AB'nin Türkiye'ye karşı tehditkar tavırları, ABD'nin terörle mücadelede umursamaz yaklaşımı Türk halkındaki öfkeyi kabarttı. Son dönemde yapılan araştırmalar, halkın Batı'ya bakışının giderek değiştiğini ve üyelik desteğinin azaldığını ortaya koyarken, bu tablo ABD ve AB başkentlerinde telaşa neden oldu. Türkiye'nin potansiyel gücünü ve stratejik önemini bilen bazı AB ve ABD'li yetkililer, Ankara'nın ve Türk halkının yeniden sempatisini kazanmak için farklı yollar aramaya başladı. Son dönemde yapılan 'Türkiye'yi kaybetmeyelim' açıklamaları da bu çabanın bir sonucu olarak görülüyor.

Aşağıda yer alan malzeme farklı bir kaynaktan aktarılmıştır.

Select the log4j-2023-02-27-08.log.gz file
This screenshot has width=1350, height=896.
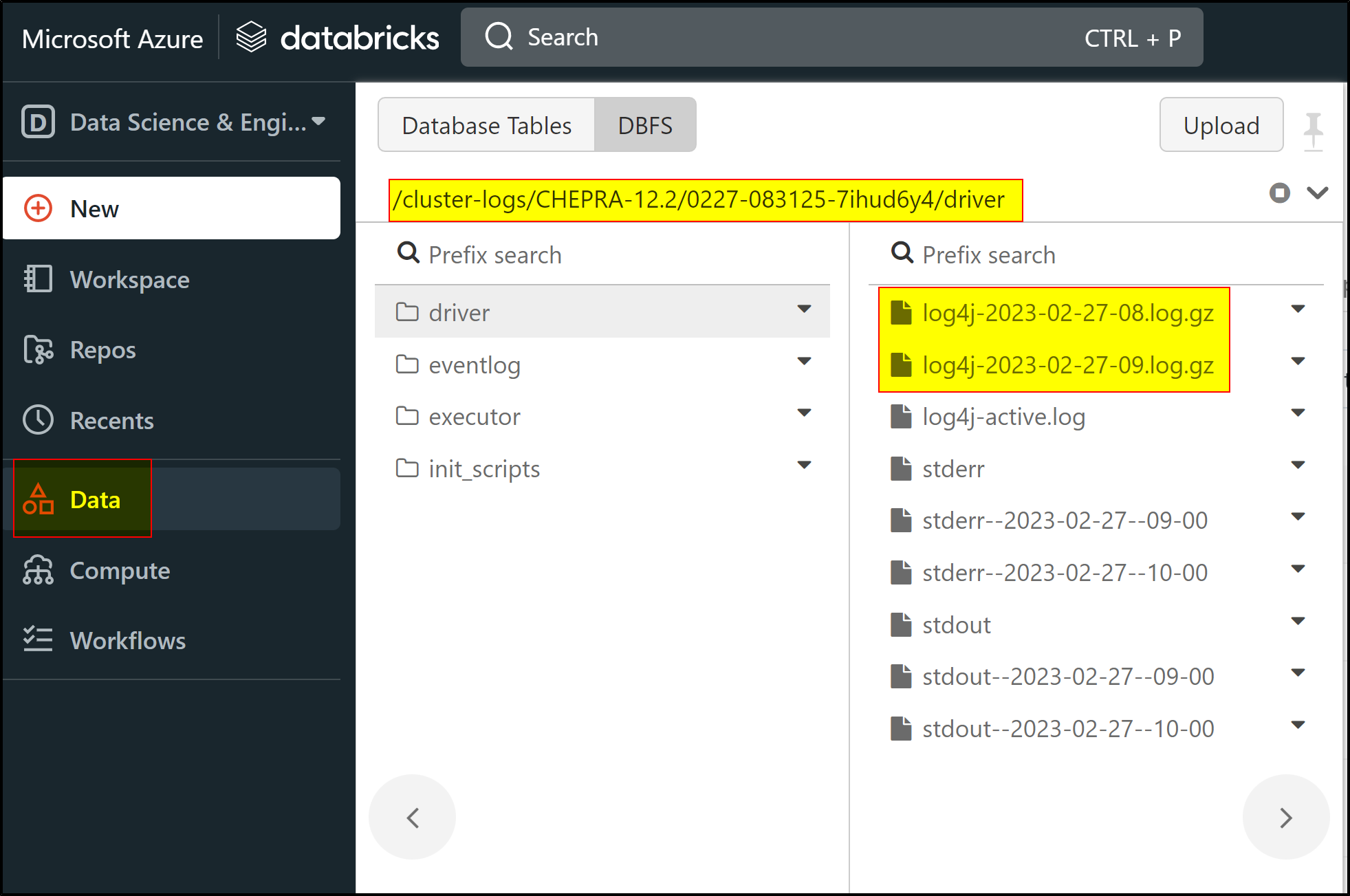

Biçtikleri kıyafete Türkiye'yi sokmaya çalışan bazı AB yetkililerinin, 'Türkler uyanıyor' telaşına kapıldıkları ve bu sebeple farklı ağızdan konuşmaya başladıkları belirtiliyor.
Yüzler aynı, sözler farklı
İşte son dönemde yapılan bazı yorumlar: ABD'nin Avrupa ve Avrasya'dan Sorumlu Yetkililerinden Matt Bryza, Türkiye'nin AB'ye üyelik sürecinin devam etmesi gerektiğini söylerken, Kıbrıs konusundaki 'Ek Protokol' anlaşmazlığının yapıcı yaklaşımlarla aşılabileceğini savundu.
ABD Dışişleri Sözcüsü Sean McCormack da, ülkesinin Türkiye'nin AB üyeliğini engellemek istemediğini vurgulayarak açık destek verdi. AB Komisyonu Başkan Yardımcısı Günter Verheugen de, Alman Welt am Sonntag gazetesine 'AB içinde hiç kimse Türkiye'nin AB'ye yakınlaştırılması sürecinin şimdi kesilmesini istemiyor. Türkiye de bunu istemiyor' dedi.
Avrupa Parlamentosundaki (AP) muhafazakar grup üyesi İngiliz parlamenter Geoffrey Van Orden, AP'deki Rum parlamenterleri, Türkiye ve AB arasındaki ilişkileri haksız yere engellemekle suçladı. AP Dışişleri Komisyon'unda, genişleme stratejisi raporunun tartışılması sırasında söz alan İngiliz parlamenter, Rum parlamenterlere dönerek, 'BM referandumunda 'hayır' dediniz. Şimdi Kıbrıslı Türklere yönelik izolasyonların kalkmasını istemiyorsunuz ve Türkiye-AB ilişkilerini engellemeye çalışıyorsunuz' dedi.
İngiliz The Economist dergisi de , 'Avrupa Birliği sürecindeki bir duraksama, Türk generalleri reform dalgasında kaybettikleri ağırlıklarını tekrar kazanmaya çalışma yoluna sevk edebilir' endişesini dile getirdi.
Rakamlar ortada
AB, asıl olarak Türkiye'nin ekonomik gelişiminden ve gün gelip de Türkiye'nin büyüklüğünün AB içinde hakim güç konumuna geçmesinden korkuyor. Sadece bu yılın Ocak-Temmuz döneminde AB'den 26.9 milyar Euro ithalat gerçekleştirildi. Bu rakam, geçen yılın aynı dönemine göre yüzde 18'lik artışı ifade ediyor. Türkiye'nin AB'ye yaptığı ihracat da yüzde 18'lik artışla 22.3 milyar Euro'ya çıkmış durumda.
Özellikle son dönemde Türk Silahlı Kuvvetleri'nin hedef seçilerek, etkinliğinin kırılmaya çalışılmasında da ana amacın Türkiye'yi zayıflatmak olduğu vurgulanıyor. En büyük endişe de, yapılan anketlerde Türk halkının en güvendiği kurum olarak TSK'nın çıkması.